Zudem sei es "demokratiepolitisch äußert bedenklich, dass ein längst von EU-Parlament und Rat ausverhandeltes Gesetz zum Spielball von Wirtschaftsinteressen wird und erst nach einem Monat Säbelrasseln in stark verwässerter Version die notwendige Mehrheit findet", hielt Generalsekretär Lukas Wank fest.

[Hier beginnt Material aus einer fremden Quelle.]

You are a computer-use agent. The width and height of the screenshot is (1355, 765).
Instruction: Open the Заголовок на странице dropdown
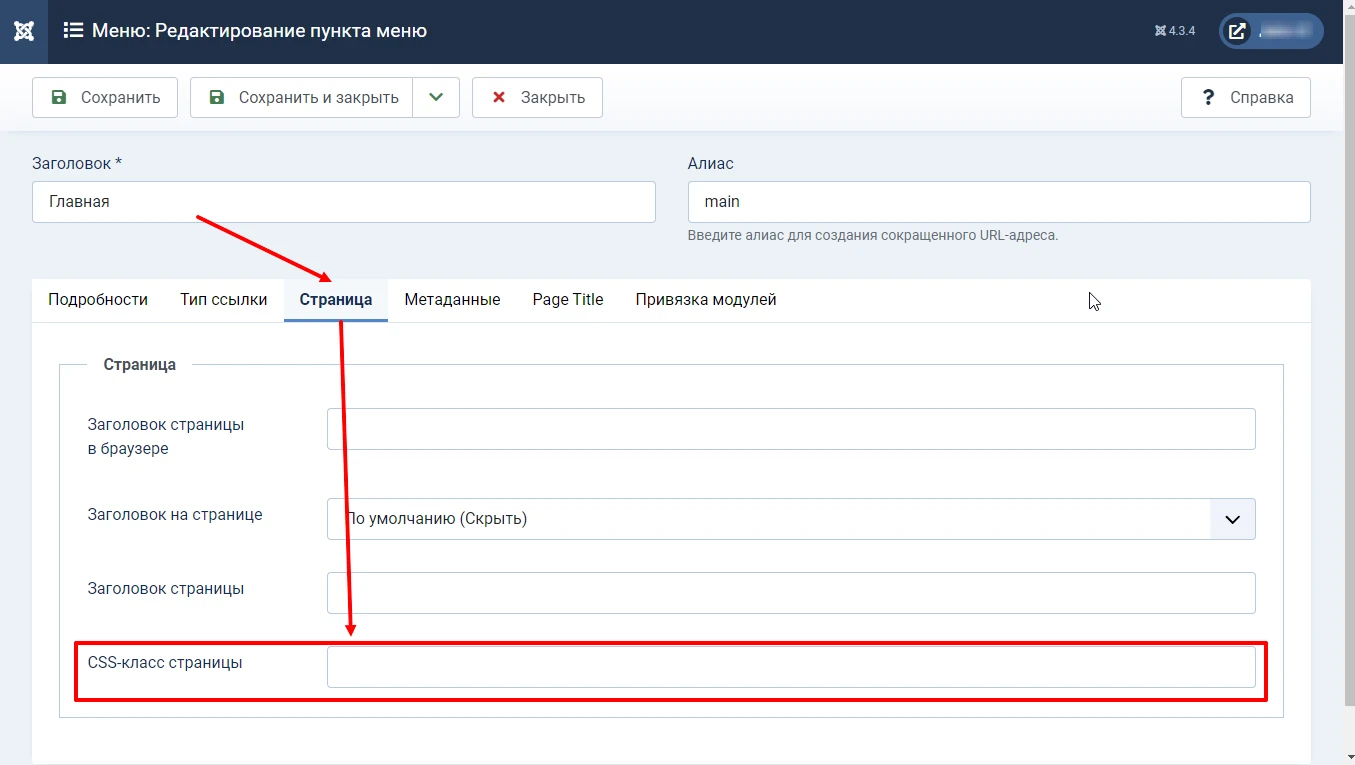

Dass Österreich dem Gesetz nicht zustimmte, komme "einem Kniefall vor Wirtschaftsvertretern gleich", so Wank. Gleichzeitig sei es sehr bedauerlich, da sich die österreichische Zivilgesellschaft in den letzten Jahren gut in den Konsultationsprozess einbringen und aufzeigen konnte, wie das Gesetz zum Beispiel zu sicheren und fairen Arbeitsbedingungen im Bergbau, in der Textilbranche und Landwirtschaft sowie zu einem massiven Rückgang der Zwangs- und Kinderarbeit beitragen kann.
"In der heute beschlossenen Form werten wir das Lieferkettengesetz dennoch als einen ersten wichtigen Schritt der EU-Staaten, über ihre Grenzen hinweg Menschenrechte, Umwelt und Klima zu schützen. Daher werden wir uns in Zukunft für massive Nachschärfungen einsetzen", so Wank abschließend.
Nachdem bekannt wurde, dass auch Österreich bei dem Lieferkettengesetz nicht zustimmen werde, hatten eine Reihe von Nichtregierungsorganisationen und zivilgesellschaftliche Akteure diese Entscheidung scharf kritisiert. Auch Kirchenvertreter hatten sich für ein strenges Gesetz starkgemacht. So hatten auch die Bischöfe Werner Freistetter und Stephan Turnovszky an den Minister appelliert, für das Gesetz und somit für einen starken Kinderschutz zu stimmen.